That was my first understanding of burial, not just as a physical act, but as an emotional and spiritual turning point. The moment we accept that something—or someone—can’t come with us. That no matter how much we love them, or how much they once loved us, holding on will only hold us back.

I miss him every day.

Burial, in the context of this post, is about making peace with what has ended. It’s recognizing that to move forward, to truly live, we have to bury what no longer serves us. Not to forget it, but to honor it. To say: This mattered. This shaped me. And now, I’m letting it go.

Freedom is costly. It asks you to lay something down before you pick yourself back up. And sometimes, what we’re laying down is a version of ourselves we thought would last forever.

Memory

Memory is not loyal to the healed version of you. It’s a back-stabbing archive that doesn’t ask permission. It shows up, smiling and unannounced, dragging all the stories you swore you buried. Memory doesn’t care if you’ve moved on; it brings the whole damn past with it, fully dressed, smelling like the house you ran from and burned down.

Even after you’ve burned the bridge and scattered the ashes, memory walks across water like nothing ever happened. And that’s the cruel part: you can be free and still haunted. You can cut the cords and still feel the static. Memory is stitched into the nervous system, not just the brain. And it isn’t logical—it’s sensory, emotional, and embodied.

Data rows:
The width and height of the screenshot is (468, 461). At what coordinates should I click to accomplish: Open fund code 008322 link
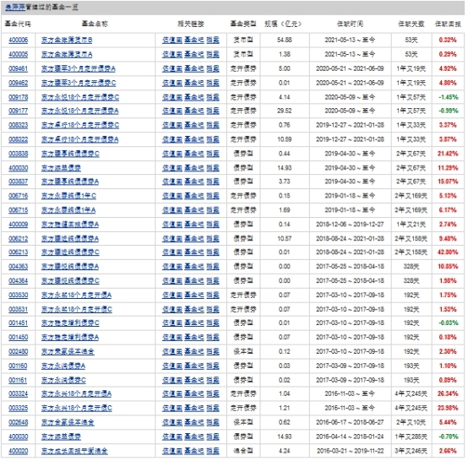tap(19, 139)
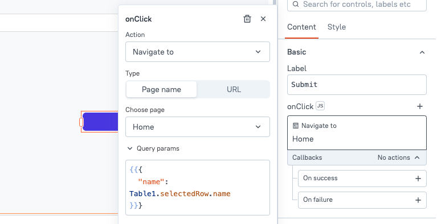
Task: Click the Submit label input field
Action: click(357, 85)
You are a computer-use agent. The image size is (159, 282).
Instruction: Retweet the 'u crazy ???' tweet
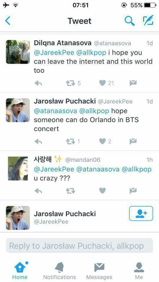pos(70,191)
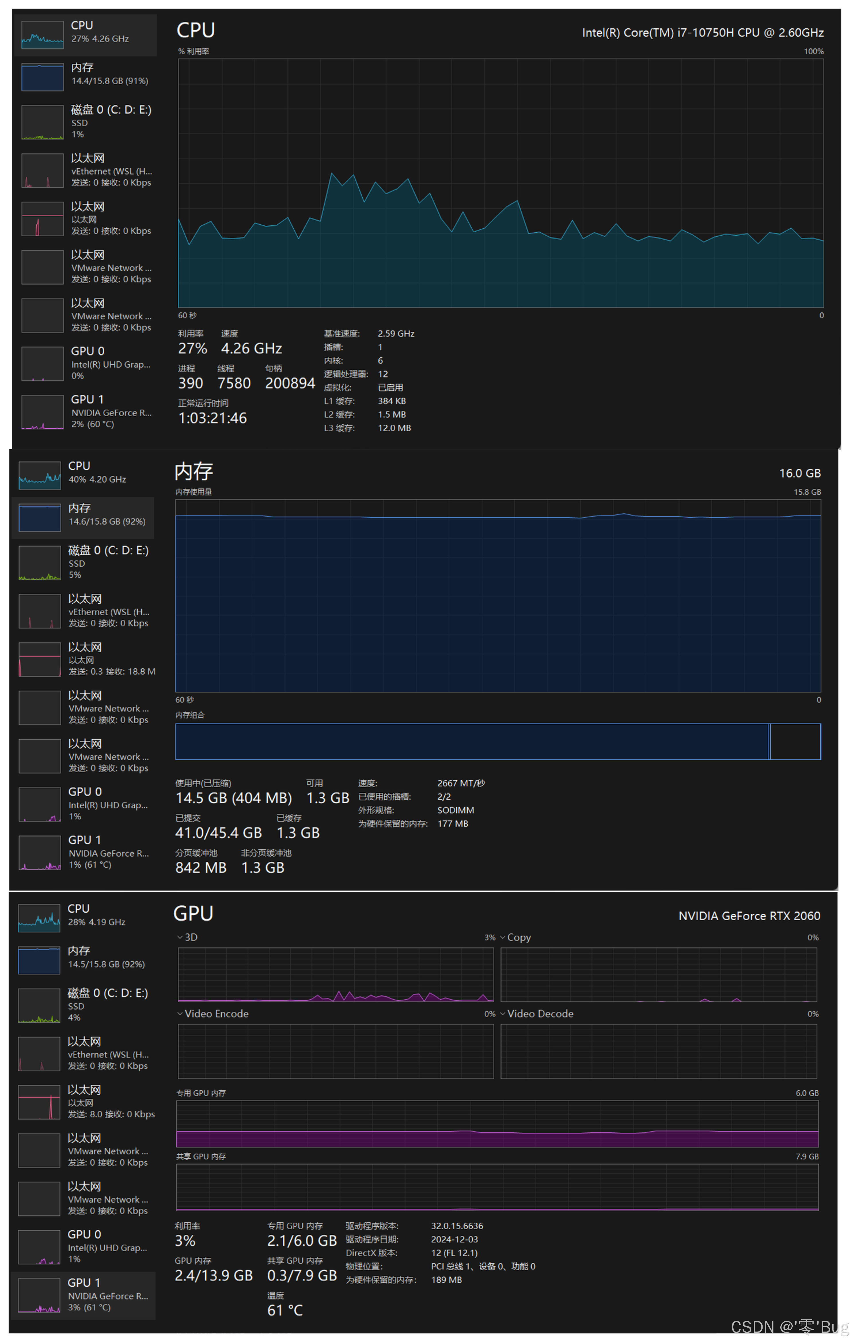Select memory thumbnail showing 14.4/15.8 GB (91%)
Screen dimensions: 850x1342
point(42,77)
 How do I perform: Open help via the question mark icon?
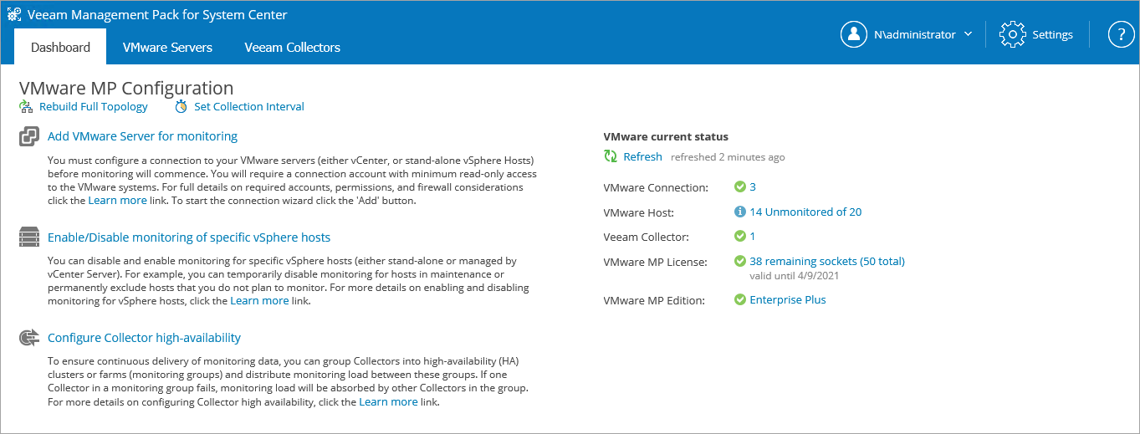click(x=1121, y=34)
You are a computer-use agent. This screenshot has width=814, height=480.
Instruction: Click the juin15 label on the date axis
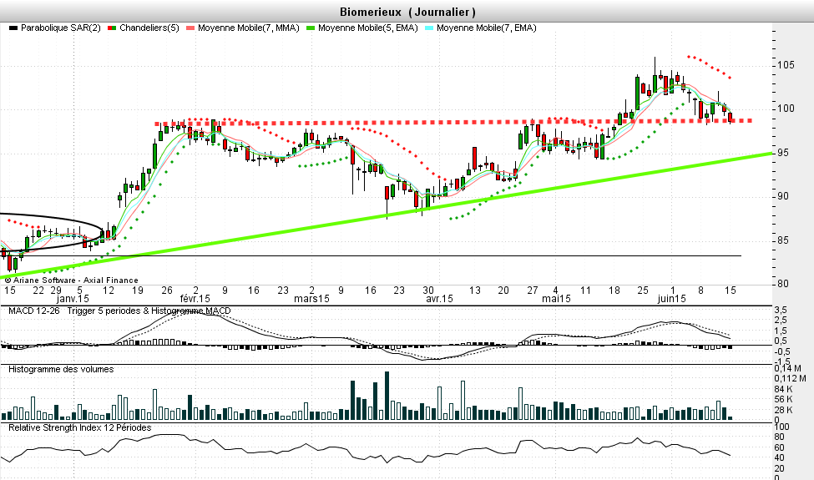[x=671, y=299]
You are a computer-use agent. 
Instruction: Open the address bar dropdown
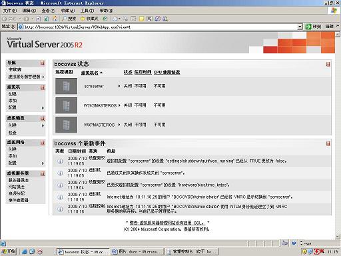(300, 27)
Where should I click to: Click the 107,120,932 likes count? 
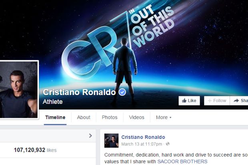(35, 150)
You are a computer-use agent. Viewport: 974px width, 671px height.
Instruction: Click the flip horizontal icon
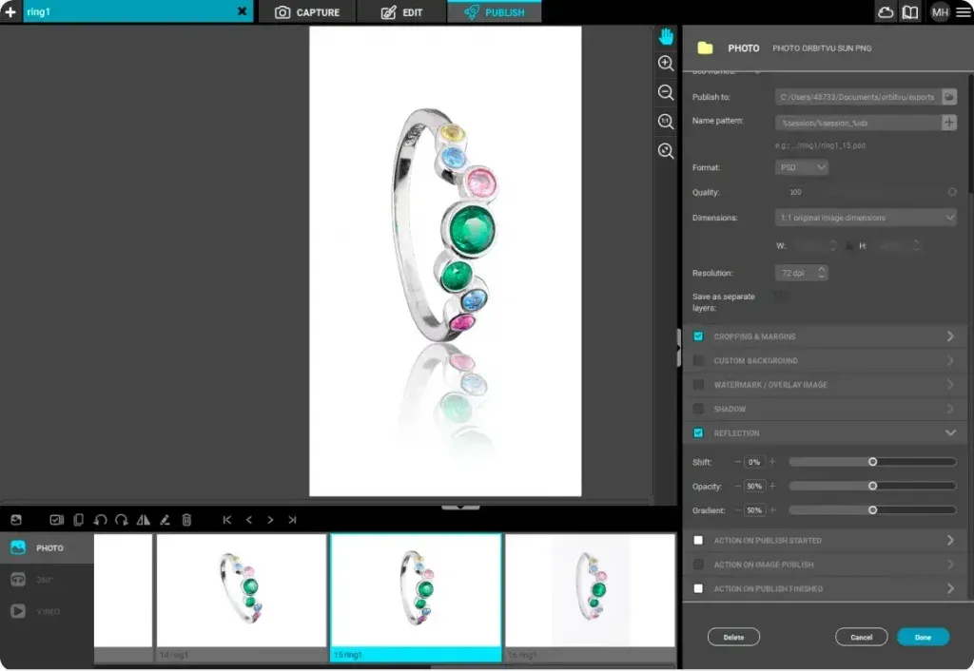pos(143,520)
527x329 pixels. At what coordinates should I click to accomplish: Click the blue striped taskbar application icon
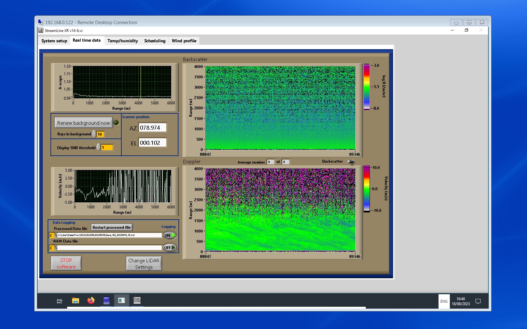pos(106,301)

Task statement: Extend the essay on burial and memory, beginning immediately after its final sentence.

Result of the task:
Warning: Healing can make you homesick for the very things that hurt you.

Memory records us but doesn’t rule us. It holds what was—but it doesn’t get to decide what is. You can honor the truth of your past without living inside it. And you can carry the lesson without reliving the wound.

Still, it’s not undeviating. Some days you’ll feel clean. Other days, memory will drag mud across your progress and call it “just checking in.” And when that happens, don’t shame yourself for remembering. You survived by remembering where the pain lived. By anticipating danger. By reading every room like it could turn on you. That was intelligence. That was protection.

But you’re not in that room anymore.

So when memory shows up, you get to speak back. You get to remind it: We’re not there. We’re not that. We made it out. You don’t have to forget to be free. You just have to stop bowing to the altar of what broke you.

Freedom

No one tells you that freedom has a body count. That in the process of reclaiming yourself, you will lose people you once begged to stay. You will bury versions of yourself that kept you alive in rooms where your spirit couldn’t breathe. You will outgrow comforts that felt like safe havens, but were really just cages with soft pillows.

Freedom isn’t always a beginning. It’s often an ending in disguise.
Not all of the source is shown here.